Hakim Ziyech was the standout performer for Chelsea in their 2-2 draw with Tottenham on Tuesday night at Stamford Bridge. The Moroccan netted twice in front of a raucous home crowd excited to be back ahead of the new campaign.
Ziyech has caught the eye over pre-season for his performances and supporters will be pondering whether he is about to become one of Thomas Tuchel’s key figures.
After struggling for consistent minutes last season whilst dealing with injury issues and adapting to a new league, the last few weeks have given hope Chelsea’s £35m investment on the former Ajax man will not be seen as a mistake.
What Ziyech has shown in the previous two games against London rivals Arsenal and Spurs, is that he needs the freedom to express his greatest talents. The 28-year-old glided across the pitch, found intelligent pockets of space and received the ball in good areas to cause havoc.
Ziyech started Wednesday night’s game on the right of an attacking trio with Kai Havertz and Timo Werner. The same three started Sunday’s game at The Emirates. Ziyech played at times what could be deemed a ‘false nine’ role behind the German duo in the 2-1 win over Arsenal, allowing him room to drop deeper and thread passes behind a high Arsenal backline for the speed of Werner and Havertz to exploit.
Chelsea’s first goal demonstrated this exact pattern, with Ziyech finding Werner with tons of grass to run into before the forward found his German peer Havertz to finish exquisitely.
It is hard to brush past the moment in the second period where the winger somehow managed to miss an open goal from a position where it was seemingly easier to score. Though his overall game in terms of creating high quality chances made it a positive afternoon.
The setup from Tuchel against Spurs was slightly altered with Havertz playing off the left, Werner as the central attacker and Ziyech starting off his more favoured right sided position.
Apart from his influence on the ball, one of the elements of Ziyech’s performance that should be appreciated is his intensity in pressing which is vitally important in Tuchel’s system. Whenever the chance presented itself Ziyech was there to win back possession high up the pitch. Restricting the time allowed for Tottenham when they tried to play out from the hosts press.
When Ziyech got the ball, he was absolutely devastating.

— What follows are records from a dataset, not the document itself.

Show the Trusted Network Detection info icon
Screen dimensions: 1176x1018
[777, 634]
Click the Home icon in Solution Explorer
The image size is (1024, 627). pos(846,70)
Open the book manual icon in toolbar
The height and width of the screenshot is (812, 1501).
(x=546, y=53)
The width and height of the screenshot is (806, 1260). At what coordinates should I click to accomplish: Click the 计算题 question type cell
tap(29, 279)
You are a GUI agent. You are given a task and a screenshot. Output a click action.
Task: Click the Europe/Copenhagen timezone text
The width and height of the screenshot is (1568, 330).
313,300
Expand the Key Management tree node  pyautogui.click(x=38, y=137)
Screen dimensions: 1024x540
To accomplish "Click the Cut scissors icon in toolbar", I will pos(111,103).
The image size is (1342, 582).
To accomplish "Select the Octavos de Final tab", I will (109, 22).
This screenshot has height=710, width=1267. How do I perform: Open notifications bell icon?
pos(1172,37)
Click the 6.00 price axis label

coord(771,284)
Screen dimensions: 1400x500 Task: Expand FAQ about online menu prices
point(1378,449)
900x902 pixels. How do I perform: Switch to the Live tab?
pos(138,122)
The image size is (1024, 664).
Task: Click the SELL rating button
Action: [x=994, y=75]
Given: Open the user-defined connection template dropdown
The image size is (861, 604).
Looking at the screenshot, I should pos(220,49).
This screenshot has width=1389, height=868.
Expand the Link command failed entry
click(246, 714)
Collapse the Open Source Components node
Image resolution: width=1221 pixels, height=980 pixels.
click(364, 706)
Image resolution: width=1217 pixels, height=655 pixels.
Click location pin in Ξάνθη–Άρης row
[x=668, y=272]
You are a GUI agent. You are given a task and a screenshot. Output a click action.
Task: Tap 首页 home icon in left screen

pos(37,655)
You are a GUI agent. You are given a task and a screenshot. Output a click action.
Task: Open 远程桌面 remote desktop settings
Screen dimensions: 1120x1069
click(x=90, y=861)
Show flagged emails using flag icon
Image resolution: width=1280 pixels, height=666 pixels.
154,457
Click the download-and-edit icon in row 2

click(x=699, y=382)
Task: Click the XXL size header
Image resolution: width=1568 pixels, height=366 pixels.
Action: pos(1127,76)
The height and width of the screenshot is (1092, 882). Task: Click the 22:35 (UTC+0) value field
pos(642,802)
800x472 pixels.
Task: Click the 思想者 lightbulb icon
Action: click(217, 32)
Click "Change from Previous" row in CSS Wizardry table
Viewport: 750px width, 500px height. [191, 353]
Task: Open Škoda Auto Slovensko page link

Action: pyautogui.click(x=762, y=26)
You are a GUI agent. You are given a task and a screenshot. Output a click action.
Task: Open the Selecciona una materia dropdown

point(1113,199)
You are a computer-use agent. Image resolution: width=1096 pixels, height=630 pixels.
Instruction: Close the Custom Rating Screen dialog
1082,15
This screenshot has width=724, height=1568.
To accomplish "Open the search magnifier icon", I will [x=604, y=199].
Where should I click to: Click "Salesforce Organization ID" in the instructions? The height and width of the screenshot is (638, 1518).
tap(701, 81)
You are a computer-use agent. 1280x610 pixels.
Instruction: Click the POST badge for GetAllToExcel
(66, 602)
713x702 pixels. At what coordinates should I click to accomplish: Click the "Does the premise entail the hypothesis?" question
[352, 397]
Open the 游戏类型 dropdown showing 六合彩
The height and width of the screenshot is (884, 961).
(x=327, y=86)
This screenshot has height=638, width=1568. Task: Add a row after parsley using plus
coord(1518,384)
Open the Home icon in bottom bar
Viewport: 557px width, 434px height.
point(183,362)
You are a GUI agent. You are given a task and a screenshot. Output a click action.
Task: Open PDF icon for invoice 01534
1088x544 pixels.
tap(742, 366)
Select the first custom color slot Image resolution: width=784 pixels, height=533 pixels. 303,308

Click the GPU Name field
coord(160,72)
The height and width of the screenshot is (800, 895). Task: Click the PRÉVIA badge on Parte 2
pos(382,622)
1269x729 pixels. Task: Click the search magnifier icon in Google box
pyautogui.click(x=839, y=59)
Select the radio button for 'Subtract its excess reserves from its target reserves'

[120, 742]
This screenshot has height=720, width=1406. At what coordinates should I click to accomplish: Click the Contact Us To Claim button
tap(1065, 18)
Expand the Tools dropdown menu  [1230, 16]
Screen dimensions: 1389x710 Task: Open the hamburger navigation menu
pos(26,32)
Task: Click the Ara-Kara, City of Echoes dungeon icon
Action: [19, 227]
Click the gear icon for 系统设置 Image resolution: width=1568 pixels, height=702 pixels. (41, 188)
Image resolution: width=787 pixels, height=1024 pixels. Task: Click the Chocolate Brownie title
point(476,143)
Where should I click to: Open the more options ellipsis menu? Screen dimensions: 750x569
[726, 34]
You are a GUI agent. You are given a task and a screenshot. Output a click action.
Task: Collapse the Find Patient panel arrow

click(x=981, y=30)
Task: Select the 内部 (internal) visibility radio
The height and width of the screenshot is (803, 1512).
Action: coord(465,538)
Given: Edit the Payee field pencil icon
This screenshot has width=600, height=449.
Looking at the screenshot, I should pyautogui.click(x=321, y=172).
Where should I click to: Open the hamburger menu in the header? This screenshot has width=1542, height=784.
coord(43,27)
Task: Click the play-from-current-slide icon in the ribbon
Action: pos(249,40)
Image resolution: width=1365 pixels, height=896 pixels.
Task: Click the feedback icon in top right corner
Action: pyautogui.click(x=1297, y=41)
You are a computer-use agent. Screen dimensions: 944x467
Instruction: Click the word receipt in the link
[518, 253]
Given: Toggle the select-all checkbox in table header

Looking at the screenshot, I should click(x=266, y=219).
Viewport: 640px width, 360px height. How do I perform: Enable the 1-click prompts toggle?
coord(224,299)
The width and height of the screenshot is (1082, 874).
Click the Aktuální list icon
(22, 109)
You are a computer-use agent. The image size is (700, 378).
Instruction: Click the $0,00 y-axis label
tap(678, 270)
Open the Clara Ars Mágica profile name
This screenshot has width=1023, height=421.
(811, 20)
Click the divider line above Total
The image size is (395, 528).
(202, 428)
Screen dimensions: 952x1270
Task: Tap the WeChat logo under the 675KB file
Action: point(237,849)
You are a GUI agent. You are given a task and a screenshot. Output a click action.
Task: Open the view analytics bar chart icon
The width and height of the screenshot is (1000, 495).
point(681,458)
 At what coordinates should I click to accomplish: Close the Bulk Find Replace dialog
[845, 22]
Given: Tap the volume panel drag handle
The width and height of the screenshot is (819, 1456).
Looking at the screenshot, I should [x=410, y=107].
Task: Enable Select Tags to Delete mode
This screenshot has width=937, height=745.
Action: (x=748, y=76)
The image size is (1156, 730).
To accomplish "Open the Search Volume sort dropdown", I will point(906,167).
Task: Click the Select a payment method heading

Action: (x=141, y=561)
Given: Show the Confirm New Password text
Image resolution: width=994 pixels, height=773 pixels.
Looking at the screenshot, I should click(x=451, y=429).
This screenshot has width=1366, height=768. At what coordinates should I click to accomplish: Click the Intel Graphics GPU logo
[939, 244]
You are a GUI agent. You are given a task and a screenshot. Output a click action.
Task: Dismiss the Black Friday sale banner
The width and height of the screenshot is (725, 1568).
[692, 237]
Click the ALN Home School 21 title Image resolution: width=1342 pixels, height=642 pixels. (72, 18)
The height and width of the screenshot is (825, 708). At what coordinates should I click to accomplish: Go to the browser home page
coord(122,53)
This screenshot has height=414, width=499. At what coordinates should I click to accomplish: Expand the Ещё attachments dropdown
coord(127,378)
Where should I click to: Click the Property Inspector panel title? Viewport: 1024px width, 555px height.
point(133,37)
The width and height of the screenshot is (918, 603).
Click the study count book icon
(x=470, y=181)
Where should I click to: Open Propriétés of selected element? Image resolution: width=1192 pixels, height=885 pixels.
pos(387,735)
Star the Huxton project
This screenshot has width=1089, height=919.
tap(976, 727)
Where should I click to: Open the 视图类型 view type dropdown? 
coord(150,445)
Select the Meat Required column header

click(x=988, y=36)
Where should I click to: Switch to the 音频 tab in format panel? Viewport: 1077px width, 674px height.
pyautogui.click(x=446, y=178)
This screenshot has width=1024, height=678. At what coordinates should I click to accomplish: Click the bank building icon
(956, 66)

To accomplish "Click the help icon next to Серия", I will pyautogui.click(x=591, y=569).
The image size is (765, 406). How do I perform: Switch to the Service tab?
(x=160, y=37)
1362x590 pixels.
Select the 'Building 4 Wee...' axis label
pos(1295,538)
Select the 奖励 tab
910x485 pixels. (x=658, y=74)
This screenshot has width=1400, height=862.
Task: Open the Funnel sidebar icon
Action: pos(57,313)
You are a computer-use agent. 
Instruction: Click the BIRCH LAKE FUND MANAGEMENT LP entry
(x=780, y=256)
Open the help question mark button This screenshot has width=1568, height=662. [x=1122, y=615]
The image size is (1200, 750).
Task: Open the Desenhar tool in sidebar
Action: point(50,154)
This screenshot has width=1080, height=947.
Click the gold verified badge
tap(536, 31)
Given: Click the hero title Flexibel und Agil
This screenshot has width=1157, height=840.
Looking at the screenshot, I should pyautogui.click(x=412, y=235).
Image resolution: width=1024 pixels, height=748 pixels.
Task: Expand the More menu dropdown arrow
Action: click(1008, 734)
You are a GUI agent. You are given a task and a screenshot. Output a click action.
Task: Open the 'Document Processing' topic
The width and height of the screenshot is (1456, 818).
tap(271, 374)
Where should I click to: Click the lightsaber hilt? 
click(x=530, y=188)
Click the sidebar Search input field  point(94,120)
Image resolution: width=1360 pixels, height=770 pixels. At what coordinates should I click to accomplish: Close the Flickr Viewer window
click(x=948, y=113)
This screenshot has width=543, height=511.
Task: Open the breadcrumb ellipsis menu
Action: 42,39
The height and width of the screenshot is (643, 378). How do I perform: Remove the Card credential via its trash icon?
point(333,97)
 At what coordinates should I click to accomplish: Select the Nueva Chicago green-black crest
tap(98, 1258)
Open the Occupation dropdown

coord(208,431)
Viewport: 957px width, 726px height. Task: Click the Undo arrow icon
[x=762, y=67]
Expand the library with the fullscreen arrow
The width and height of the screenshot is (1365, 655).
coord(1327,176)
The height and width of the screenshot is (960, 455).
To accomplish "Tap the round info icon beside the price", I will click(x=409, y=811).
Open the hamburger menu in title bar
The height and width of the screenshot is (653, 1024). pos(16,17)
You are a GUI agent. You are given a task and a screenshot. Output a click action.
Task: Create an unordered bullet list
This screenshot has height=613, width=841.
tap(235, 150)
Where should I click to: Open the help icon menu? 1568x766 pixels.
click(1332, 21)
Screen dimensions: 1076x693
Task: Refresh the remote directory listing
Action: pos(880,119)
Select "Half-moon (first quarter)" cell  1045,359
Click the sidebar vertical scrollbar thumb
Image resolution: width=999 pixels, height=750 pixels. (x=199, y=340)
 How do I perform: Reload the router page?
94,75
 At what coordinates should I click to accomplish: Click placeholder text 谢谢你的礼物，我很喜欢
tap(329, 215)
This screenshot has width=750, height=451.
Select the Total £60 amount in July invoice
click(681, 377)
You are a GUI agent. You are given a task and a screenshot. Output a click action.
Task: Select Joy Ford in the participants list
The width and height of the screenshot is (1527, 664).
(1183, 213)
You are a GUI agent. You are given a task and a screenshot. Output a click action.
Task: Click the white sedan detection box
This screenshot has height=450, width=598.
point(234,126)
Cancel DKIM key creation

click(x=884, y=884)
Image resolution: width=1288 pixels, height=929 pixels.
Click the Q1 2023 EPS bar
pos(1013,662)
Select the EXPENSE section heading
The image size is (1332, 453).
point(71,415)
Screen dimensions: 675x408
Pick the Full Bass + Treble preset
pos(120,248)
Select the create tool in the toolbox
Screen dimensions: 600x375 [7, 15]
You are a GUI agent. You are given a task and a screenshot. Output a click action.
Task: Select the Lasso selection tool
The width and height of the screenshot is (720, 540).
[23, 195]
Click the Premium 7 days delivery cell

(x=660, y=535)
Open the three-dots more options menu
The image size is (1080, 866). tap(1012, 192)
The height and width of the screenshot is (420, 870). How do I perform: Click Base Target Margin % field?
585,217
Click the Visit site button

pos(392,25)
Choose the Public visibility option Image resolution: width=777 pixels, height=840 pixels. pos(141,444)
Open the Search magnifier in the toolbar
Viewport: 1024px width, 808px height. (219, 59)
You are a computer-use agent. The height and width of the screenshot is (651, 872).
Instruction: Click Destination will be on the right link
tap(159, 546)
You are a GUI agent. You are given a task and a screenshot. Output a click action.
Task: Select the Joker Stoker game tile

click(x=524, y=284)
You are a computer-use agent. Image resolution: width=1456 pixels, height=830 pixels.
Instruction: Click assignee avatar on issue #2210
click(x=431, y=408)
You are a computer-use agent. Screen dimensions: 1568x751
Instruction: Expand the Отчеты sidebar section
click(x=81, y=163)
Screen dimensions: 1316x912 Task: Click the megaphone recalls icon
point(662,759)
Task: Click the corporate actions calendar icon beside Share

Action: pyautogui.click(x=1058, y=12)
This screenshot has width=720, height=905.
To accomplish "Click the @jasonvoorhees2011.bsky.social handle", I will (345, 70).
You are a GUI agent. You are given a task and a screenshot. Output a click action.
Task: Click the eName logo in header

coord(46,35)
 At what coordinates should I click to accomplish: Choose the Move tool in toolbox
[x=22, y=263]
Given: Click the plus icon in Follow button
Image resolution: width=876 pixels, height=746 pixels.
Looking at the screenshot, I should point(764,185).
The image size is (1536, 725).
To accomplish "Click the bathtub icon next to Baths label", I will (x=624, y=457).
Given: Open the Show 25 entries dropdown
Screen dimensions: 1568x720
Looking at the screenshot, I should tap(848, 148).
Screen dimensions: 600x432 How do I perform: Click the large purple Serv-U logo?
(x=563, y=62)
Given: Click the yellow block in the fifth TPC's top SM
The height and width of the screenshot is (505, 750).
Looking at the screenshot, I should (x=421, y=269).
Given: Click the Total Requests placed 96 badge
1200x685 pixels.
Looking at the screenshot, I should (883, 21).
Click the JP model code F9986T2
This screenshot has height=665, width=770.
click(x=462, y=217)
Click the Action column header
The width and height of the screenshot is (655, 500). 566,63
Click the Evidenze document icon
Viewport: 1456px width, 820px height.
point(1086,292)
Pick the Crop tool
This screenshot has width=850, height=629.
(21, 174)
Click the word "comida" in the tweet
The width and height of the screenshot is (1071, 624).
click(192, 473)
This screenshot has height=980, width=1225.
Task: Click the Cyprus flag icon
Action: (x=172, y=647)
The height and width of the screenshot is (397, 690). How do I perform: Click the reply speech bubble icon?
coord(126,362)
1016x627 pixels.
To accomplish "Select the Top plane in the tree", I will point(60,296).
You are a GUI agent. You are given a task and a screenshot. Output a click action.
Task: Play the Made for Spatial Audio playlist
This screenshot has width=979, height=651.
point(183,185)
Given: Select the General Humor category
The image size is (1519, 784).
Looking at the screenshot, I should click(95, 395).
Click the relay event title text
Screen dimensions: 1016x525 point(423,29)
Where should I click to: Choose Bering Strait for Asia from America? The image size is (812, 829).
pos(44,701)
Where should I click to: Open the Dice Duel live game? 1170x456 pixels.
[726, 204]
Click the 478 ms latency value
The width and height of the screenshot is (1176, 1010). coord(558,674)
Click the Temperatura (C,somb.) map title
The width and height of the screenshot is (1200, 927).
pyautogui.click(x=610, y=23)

N’Golo Kante’s perfect interception on Lucas Moura was a game changing moment that opened the space for Ziyech, who had placed himself in a central position ready to capitalise on the switch in possession.
Once he received the ball he instantly drove forward, forcing Tottenham’s centre-back pairing of Eric Dier and Japhet Tanganga to retreat as Werner made a run wide to give his teammate a passing option. Though Ziyech had other ideas, deciding to drill an effort into the bottom corner beyond Pierluigi Gollini.
The Moroccan continued to penetrate similar space when taking up central positions. A brilliantly crisp pass from Mateo Kovacic found Ziyech again with room to create, this time stopping the ball dead before quickly seeing the room find Werner placed in between Dier and Tanganga.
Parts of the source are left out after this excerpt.